Data:
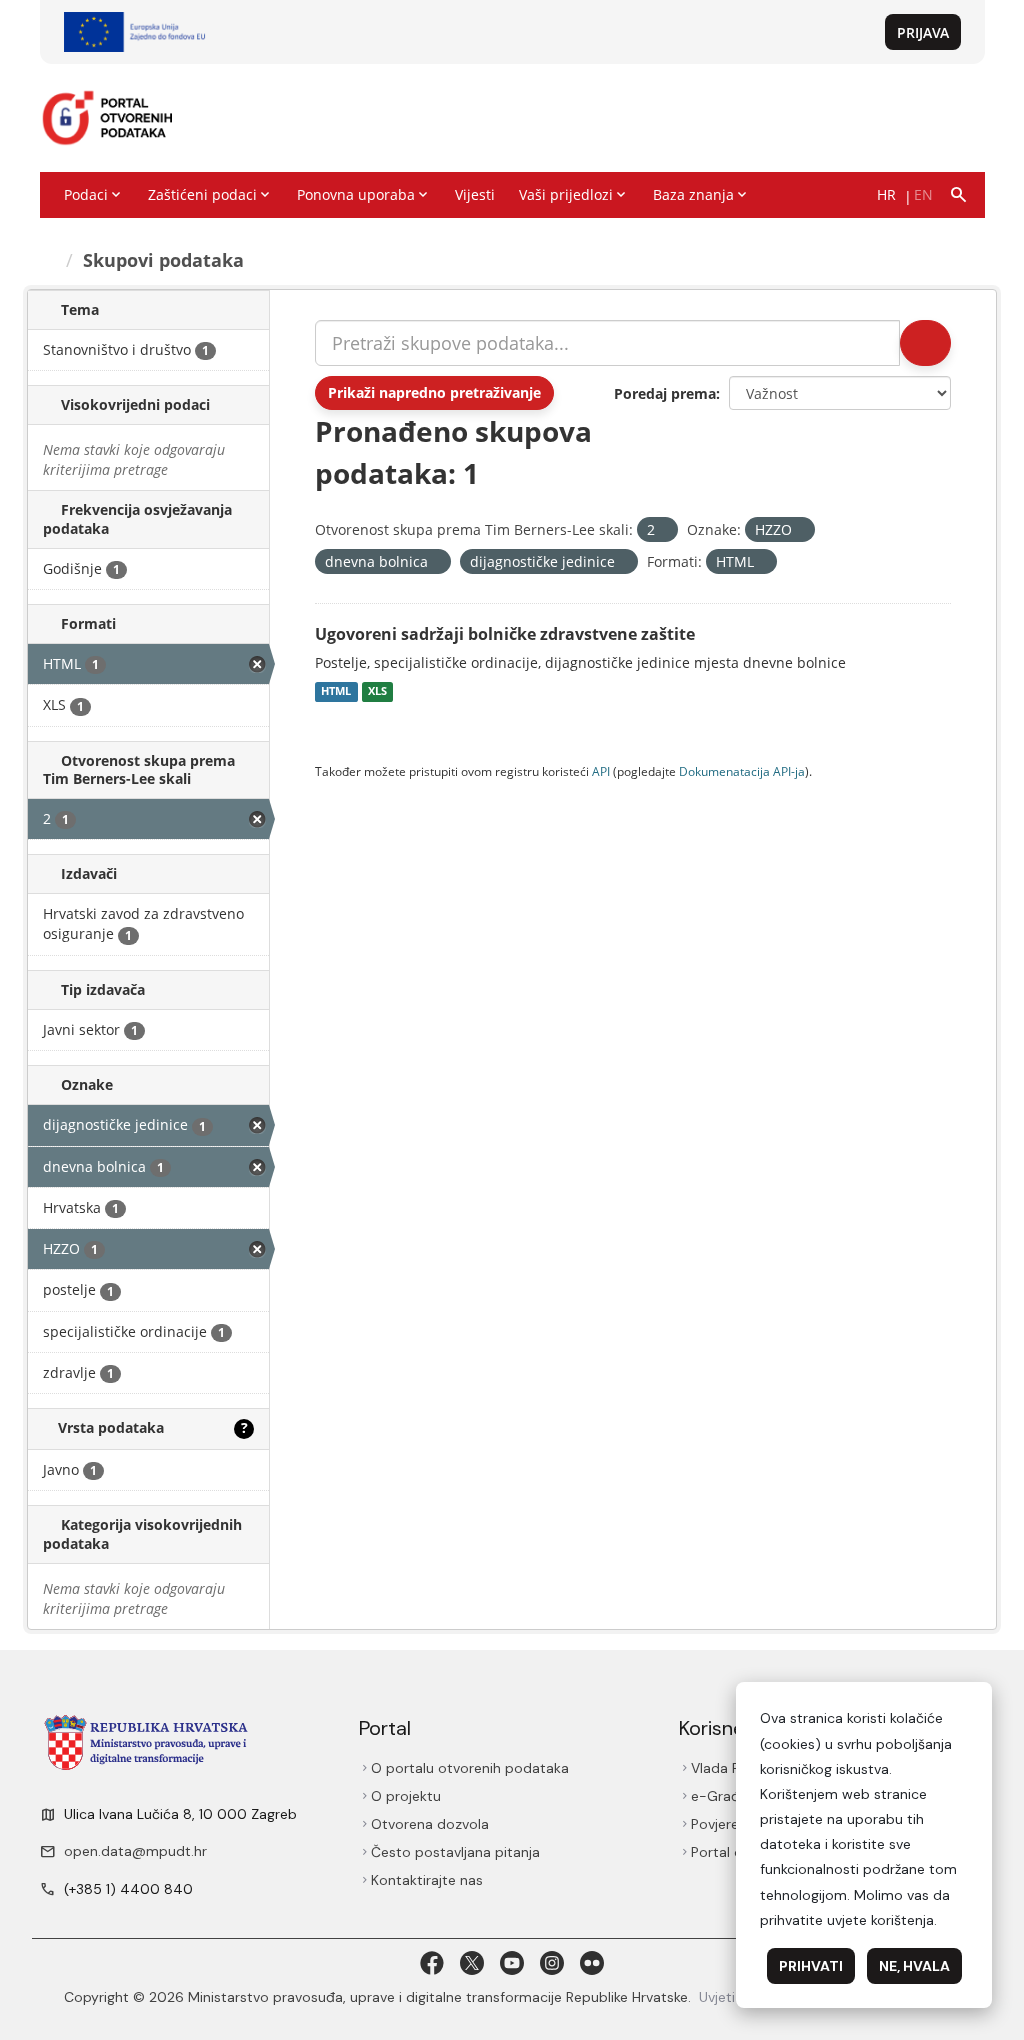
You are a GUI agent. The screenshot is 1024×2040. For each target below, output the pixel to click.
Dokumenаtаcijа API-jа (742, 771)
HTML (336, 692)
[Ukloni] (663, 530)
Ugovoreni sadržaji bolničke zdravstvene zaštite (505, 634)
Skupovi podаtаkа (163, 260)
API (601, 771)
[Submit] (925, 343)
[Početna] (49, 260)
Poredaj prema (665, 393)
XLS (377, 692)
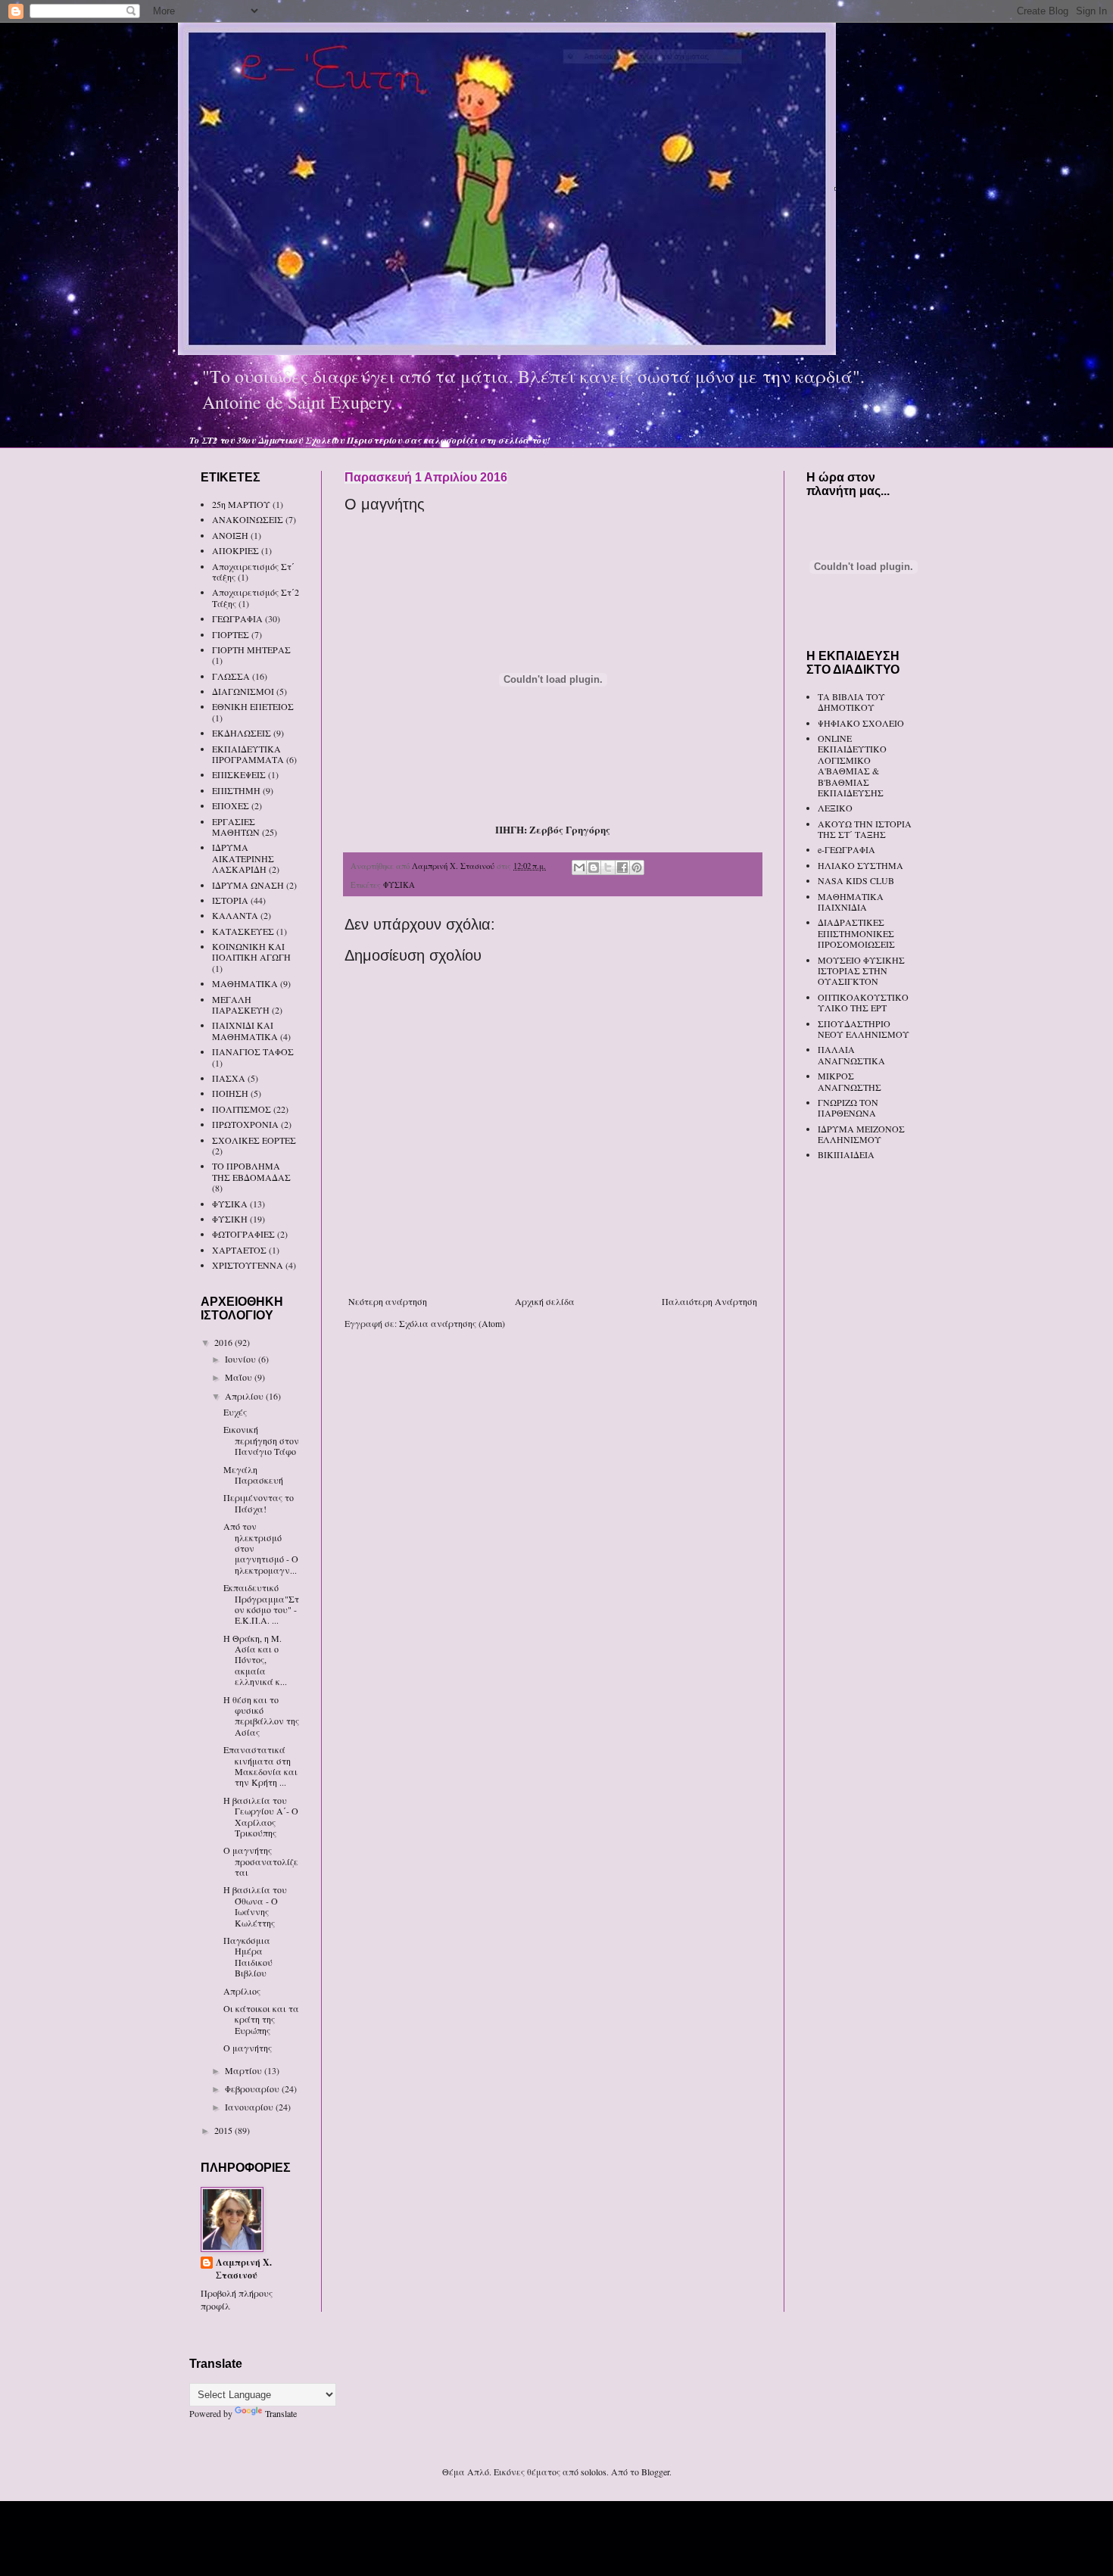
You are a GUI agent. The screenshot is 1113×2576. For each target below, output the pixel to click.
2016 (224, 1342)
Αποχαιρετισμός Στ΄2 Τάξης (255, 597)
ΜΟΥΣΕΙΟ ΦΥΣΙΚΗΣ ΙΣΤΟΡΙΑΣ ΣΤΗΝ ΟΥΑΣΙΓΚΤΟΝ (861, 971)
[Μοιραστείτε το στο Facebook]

Task to complete: Each line of the listing must be restated word for word, and the pictures left out.

Answer space:
You are a GUI agent. The screenshot is 1024×2040. For each target below, output the pixel to click.
Dokumenаtаcijа API-jа (742, 771)
HTML (336, 692)
[Ukloni] (663, 530)
Ugovoreni sadržaji bolničke zdravstvene zaštite (505, 634)
Skupovi podаtаkа (163, 260)
API (601, 771)
[Submit] (925, 343)
[Početna] (49, 260)
Poredaj prema (665, 393)
XLS (377, 692)
You are a GUI agent. The screenshot is 1113×2576. For each target below, output the pixel to click.
2016 (224, 1342)
Αποχαιρετισμός Στ΄2 Τάξης (255, 597)
ΜΟΥΣΕΙΟ ΦΥΣΙΚΗΣ ΙΣΤΟΡΙΑΣ ΣΤΗΝ ΟΥΑΣΙΓΚΤΟΝ (861, 971)
[Μοιραστείτε το στο Facebook]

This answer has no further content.